- [TASK REQUIREMENTS]
Transcribe the whole listing exactly, but do not carry over its pictures.

- [RECORDED DATA]
::::::::

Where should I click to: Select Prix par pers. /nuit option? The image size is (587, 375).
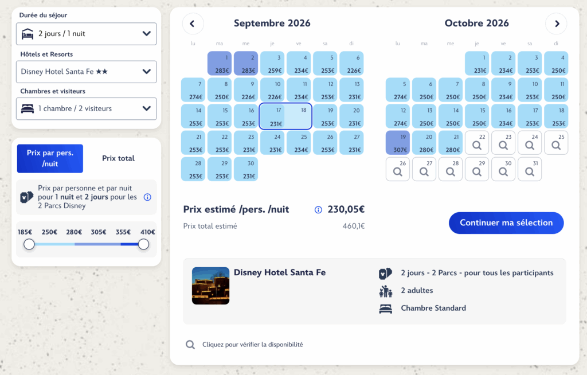coord(50,158)
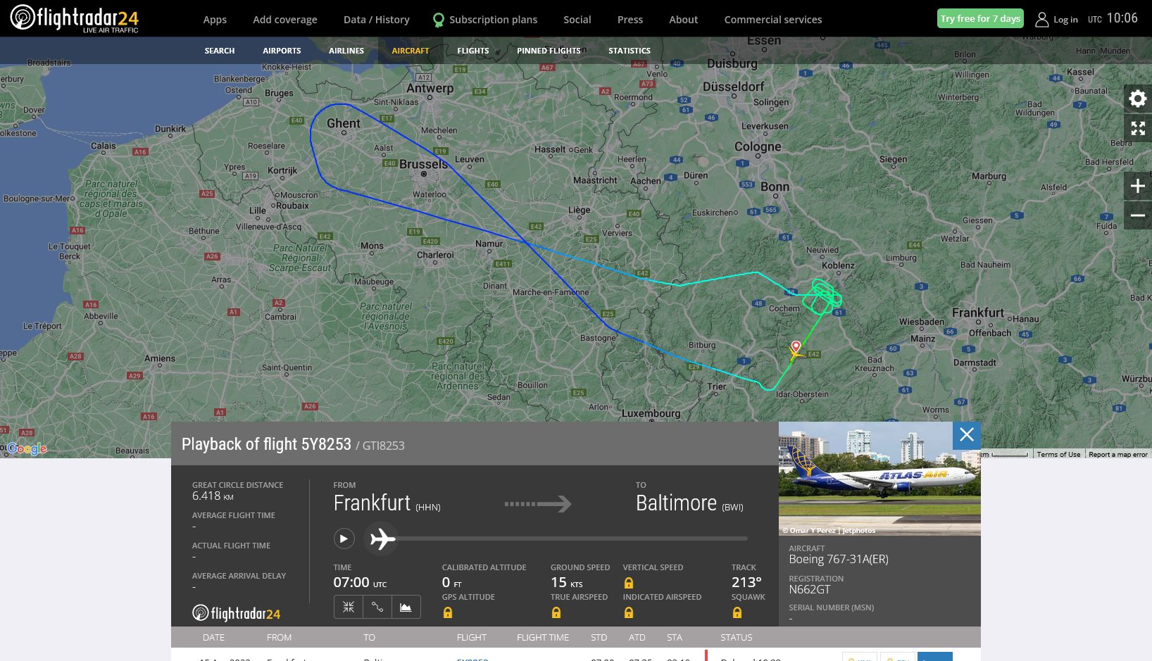Zoom in on the map
Viewport: 1152px width, 661px height.
click(1137, 187)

::::::::

- [THE COMPLETED TASK]
Where should I click to: Select Prix par pers. /nuit option? The image size is (587, 375).
coord(50,158)
Zoom in on the map
Viewport: 1152px width, 661px height.
click(1137, 187)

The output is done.